How should large pension funds, for example, reconcile risk reports from their network of custodian banks with reports from investment managers and custodians? That responsibility falls squarely on the client, not the custodian bank delivering the information.
One successful model is State Street’s acquisition of Askari Software to handle securities lending risk. Peter Davies, president of Askari, notes that while clients are “keen to have something,” it is still murky “what the specific risks are that we are trying to measure, let alone who is doing it.” He says that Askari and State Street are taking the approach that the problem is bigger than a single custodian. Askari is developing risk measurement reporting systems for State Street clients that use available State Street data but also allow the client to integrate other information on holdings, valuations, liabilities and so on. “By working with State Street, Askari can provide a significant up-front solution for the client that justifies adding the other information sources. We can provide fast results from one of the world’s largest custodians while keeping an open platform—the best of both worlds.”

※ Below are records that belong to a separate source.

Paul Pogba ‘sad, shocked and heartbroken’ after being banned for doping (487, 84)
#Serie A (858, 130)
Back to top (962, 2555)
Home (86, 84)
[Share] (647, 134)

Elisa Spain, president of Chicago-based EKS Consulting, sees a fragmented marketplace in which custodians offer a variety of different risk measurement and reporting services. As a result, she explains, performing risk analysis is not easy. One solution, however, may lie in the growing trend toward treating portfolios as businesses: Risk analysis tools can be a way to understand a business better since they see deeper into and across portfolios. She offers the example of a money manager who had a mandate to hedge the Standard & Poor’s 500. When the client ran risk tests against the hedge, the mandate was rescinded. The hedging strategy changed the entire portfolio when it was tested against risk-reporting tools. “Clients need to use total risk analysis to understand their own portfolios better—not just market risk, but operational, credit, accounting and every other risk a smart business would constantly monitor,” she says.
| We want CLIENTS to be able to compare every ASPECT of every MARKET, whether it’s foreign
exchange, payment, registration or settlement.
Gillian Van Schaick
Chase Global Investor Services |
Chase’s Van Schaick hopes to take this approach one step further. “We intend to continue to benchmark best and worst practices everywhere around the world,” she says. “We want clients to be able to compare every aspect of every market, whether it’s foreign exchange, payment, registration or settlement. We want our clients to be able to compare countries across a spectrum, so they can see Morocco vs. the United Kingdom, for example.”
That may well be the Holy Grail of risk analysis. But will custodians adopt it, and will their clients accept the rethinking that would accompany it? Thus far, investors have been content with a fragmented view of the risks in their portfolios. That places them far from the enormous efforts of the major dealers to consolidate enterprise-wide risk.
Making risk as intuitive as other parts of the investment decision is a part of the “educational hurdle,” explains Guy Coughlin, head of portfolio research at JP Morgan. Coughlin says that investment managers have an “intuitive feel for the return side of a business decision,” but not so for risk.
“Right now, education is the answer, but there are not enough dedicated forums” on the subject, concludes Deutsche Bank’s Nederlof. “Improving one’s ability to attach risk information to the investment decision is the key. Over time, I think the whole process will get easier and easier.”